US rift with China threatens EM supply chain hopes
Plans to cut the country out are impacting those with existing JVs like Morocco and Indonesia
The US’s political distancing from China is reshaping supply chains in a way that will have profound and lasting effects. As it tries ever harder to cut China out of its plans to create new North American supply chains for green technologies, it is creating problems for emerging countries such as Morocco and Indonesia which have been busily setting up joint ventures with Chinese manufacturers.
The electric vehicle battery industry, which must expand enormously to decarbonise transport, is a prominent example. In the face of increasing hostility from the US and Europe, Chinese battery makers are looking for new production sites and corporate structures.
The European Commission launched an anti-subsidy investigation into Chinese EV batteries this month.
Yet just weeks ago, China’s CNGR Advanced Material announced a $2bn cathode materials plant project in Morocco to supply the EU and US, which it will build in collaboration with Al Mada, a conglomerate owned by the Moroccan royal family.
Mehdi Tazi, vice-president of the Confederation of Moroccan Businesses, thinks other Chinese manufacturers will follow suit. Morocco is striving to become a hub for green manufacturing.
“We are 14km from Spain, we have green energy, we have the infrastructure — ports, highways, airports — and around 60 free trade agreements,” Tazi said. Among those free trade partners is the US.
Joint ventures like this are occurring in many countries. Sophisticated Chinese manufacturers have the technology and the capital, while countries like Morocco have the raw materials and manufacturing capacity. From nickel in Indonesia to lithium in Zimbabwe, Chinese JVs are omnipresent in supply chains.
But such partnerships are now in the spotlight.
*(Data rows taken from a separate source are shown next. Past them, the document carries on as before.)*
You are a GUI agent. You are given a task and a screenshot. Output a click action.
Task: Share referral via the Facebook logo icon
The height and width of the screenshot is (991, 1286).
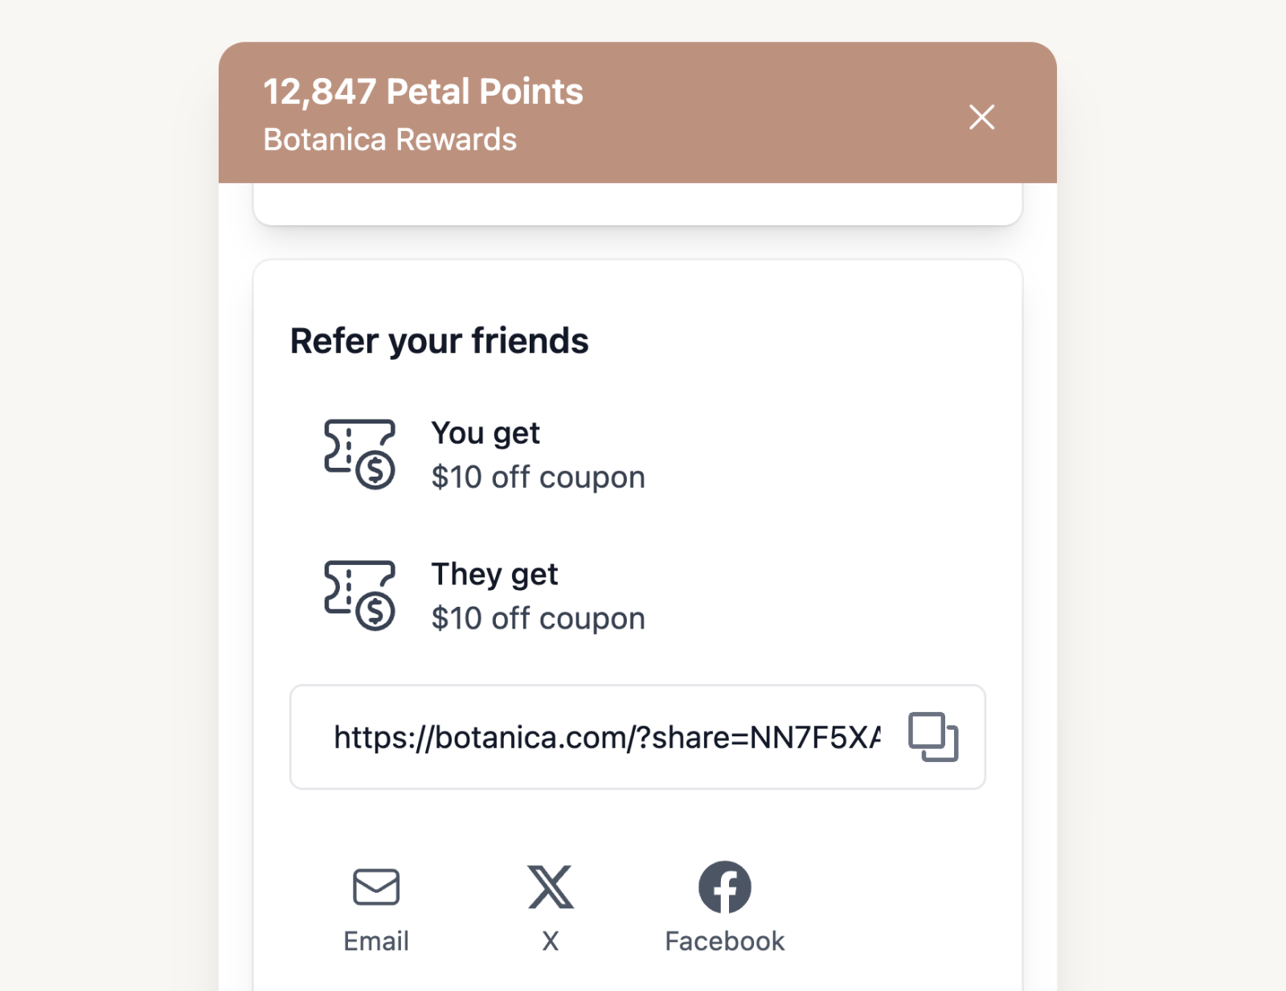coord(724,887)
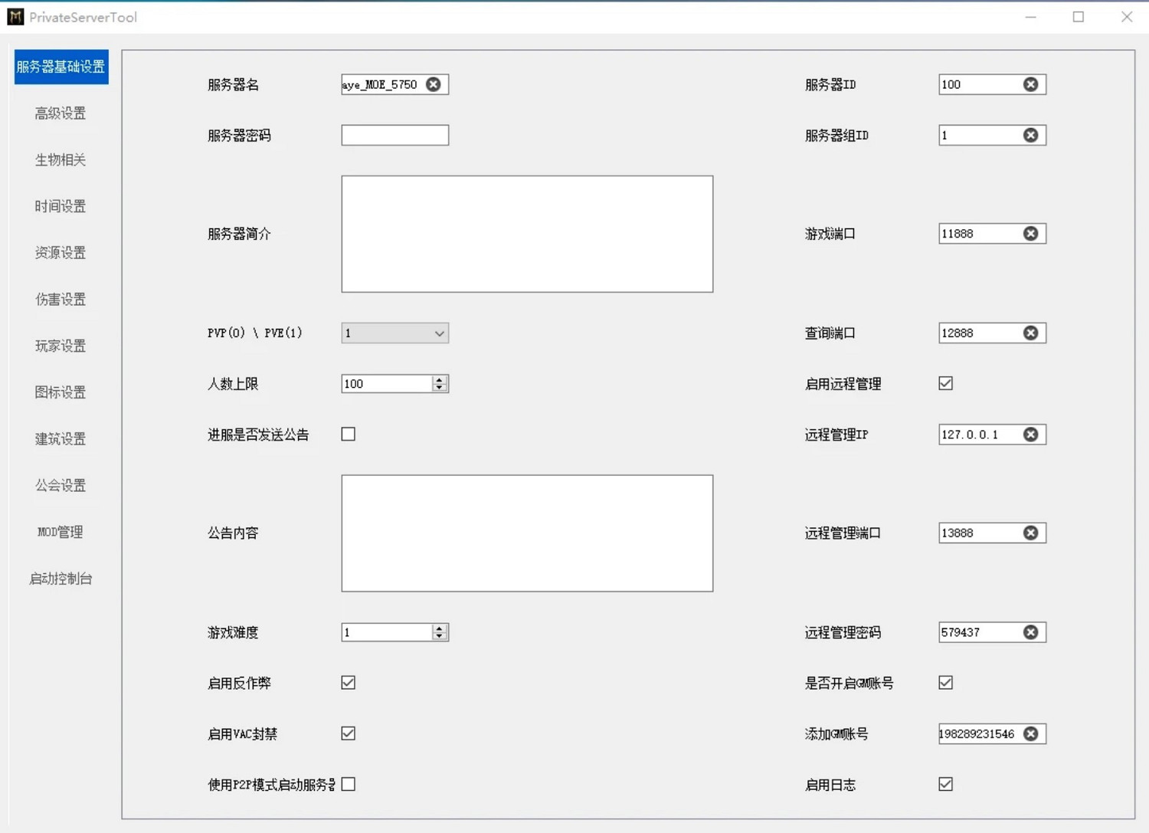Enable 进服是否发送公告
The height and width of the screenshot is (833, 1149).
pos(348,434)
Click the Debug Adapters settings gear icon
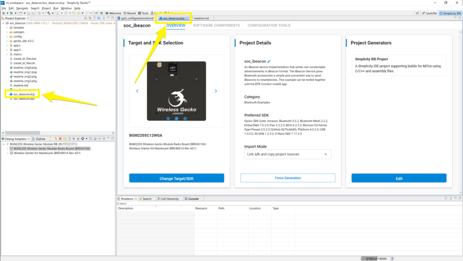Image resolution: width=463 pixels, height=261 pixels. (x=82, y=139)
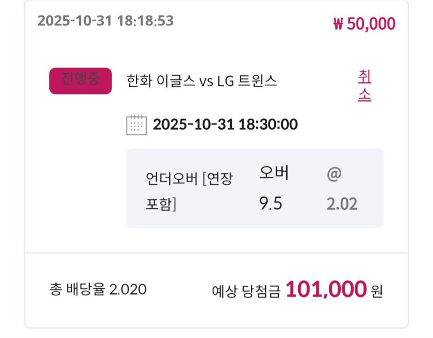
Task: Click the ₩ 50,000 bet amount
Action: click(x=364, y=24)
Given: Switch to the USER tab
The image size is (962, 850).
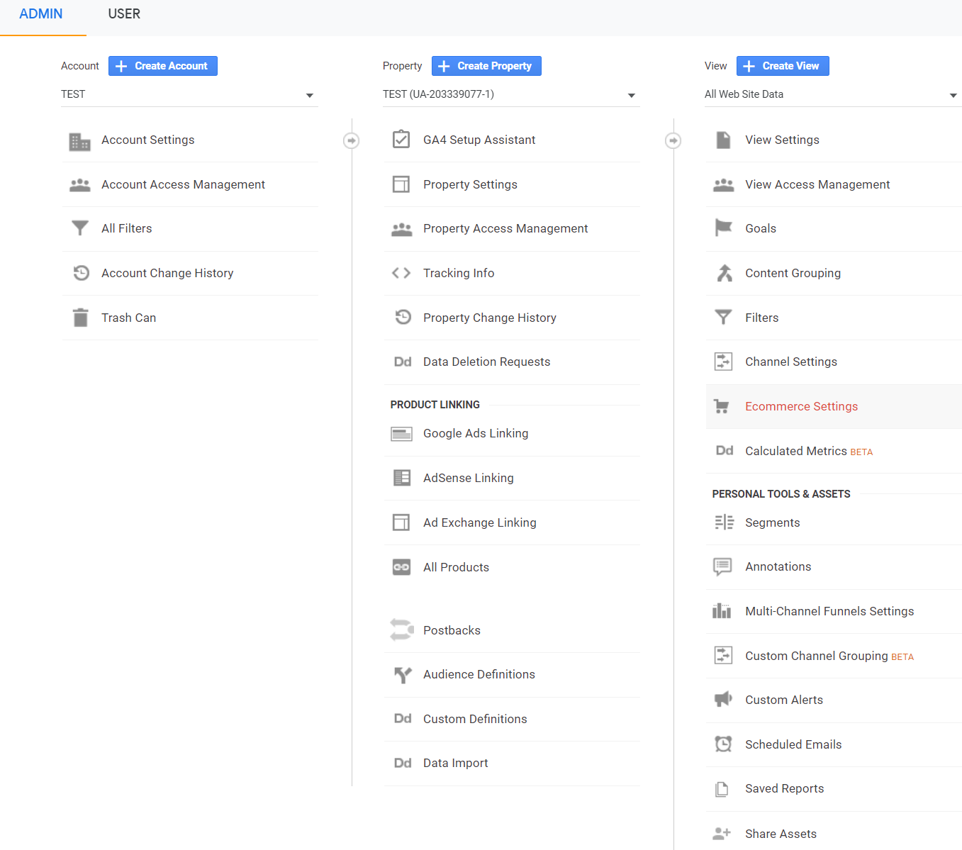Looking at the screenshot, I should (x=124, y=14).
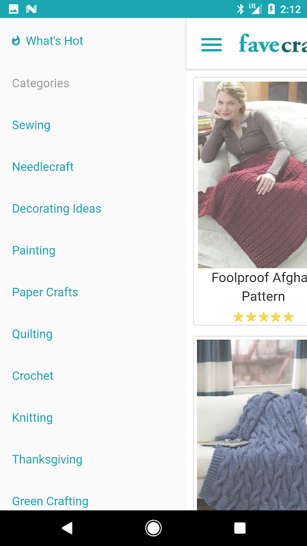This screenshot has height=546, width=307.
Task: Tap the flame icon beside What's Hot
Action: [16, 41]
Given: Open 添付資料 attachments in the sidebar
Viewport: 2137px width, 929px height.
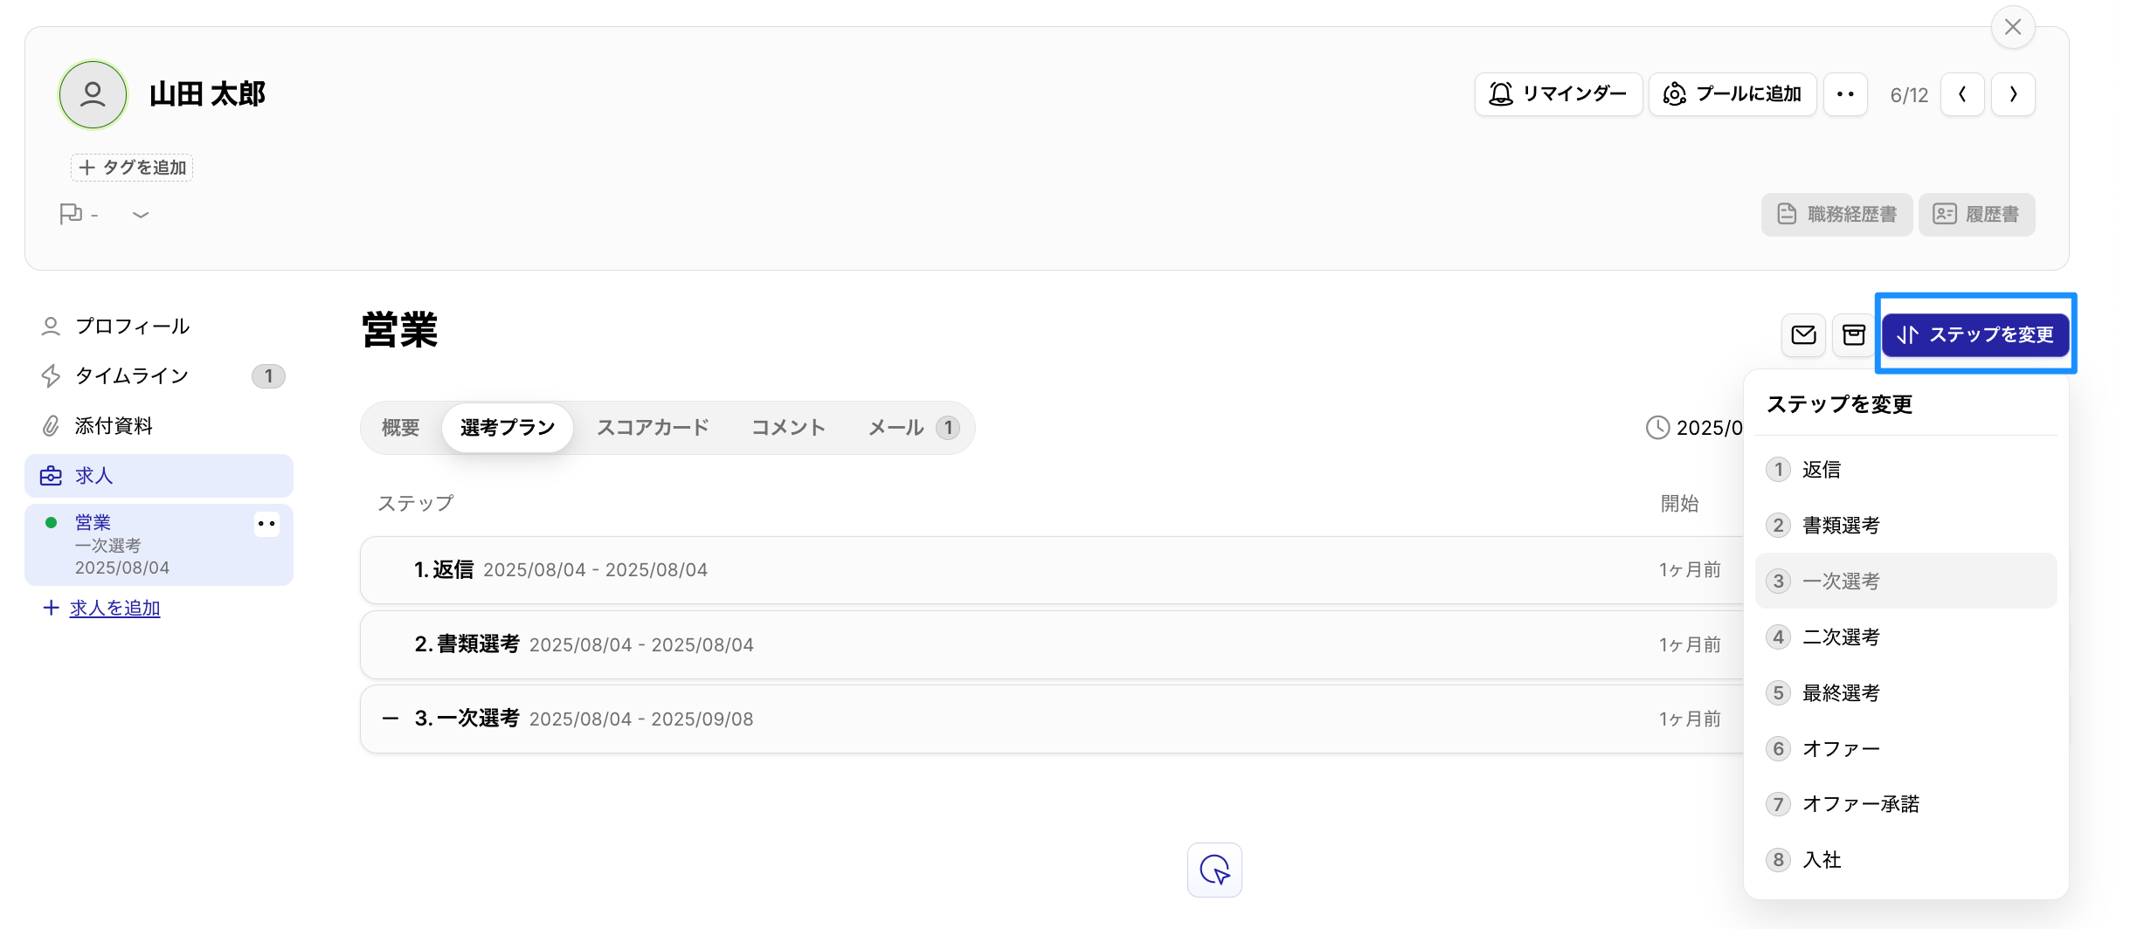Looking at the screenshot, I should coord(114,425).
The US Inflation Reduction Act offers lucrative tax treatment for EVs if a large percentage of the materials and components are sourced from, or processed in, free trade partner countries.
But in the coming year, that treatment will be removed if any of the materials or components involve a Foreign Entity of Concern (FEOC). China is explicitly listed as a FEOC.
What developing country firms are waiting to see is whether their JVs with Chinese partners are treated as FEOCs.
The US government is preparing to publish regulation on this point. But analysts see worrying signs.
Ford Motors had planned to build a $3.5bn EV battery factory in Michigan, licensing tech from China’s Contemporary Amperex Technology (CATL). Just weeks ago, Ford announced it was halting work, saying there were multiple considerations and it wanted to be confident the plant could be competitive.
Ford did not say so, but this may have been linked to an investigation into the partnership, begun by a US House of Representatives committee in July.
“The Ford-CATL deal has been under a microscope from both the US and Chinese governments and the postponement of the plant construction I think is really due more to political pressure than anything else,” said Chris Berry, president of House Mountain Partners, an advisory firm specialising in battery metals.
Sources say it is interesting to see Chinese firms setting up partnerships in US free trade partners like South Korea and Morocco to access IRA subsidies, when the US is preparing to wield a regulatory knife that could cut out Chinese JVs, regardless of the country.
“We’re heading into an election year in the US and the only thing Republicans and Democrats can agree on is that China is the enemy,” Berry said.
Analysts say firms making investment decisions are increasingly having to consider the risk of escalating tensions between the West and China.
“Any time you see US-China tensions rising there is a probability that Europe might follow,” said Amin Mohseni-Cheraghlou, a macroeconomist at the Atlantic Council’s GeoEconomics Center. “The IRA, entities of concern export control, sanctions, have all made it very complicated for economies to trade and cooperate. And the countries that are getting hurt most by this geo-economic fragmentation are the low and middle income countries in between.”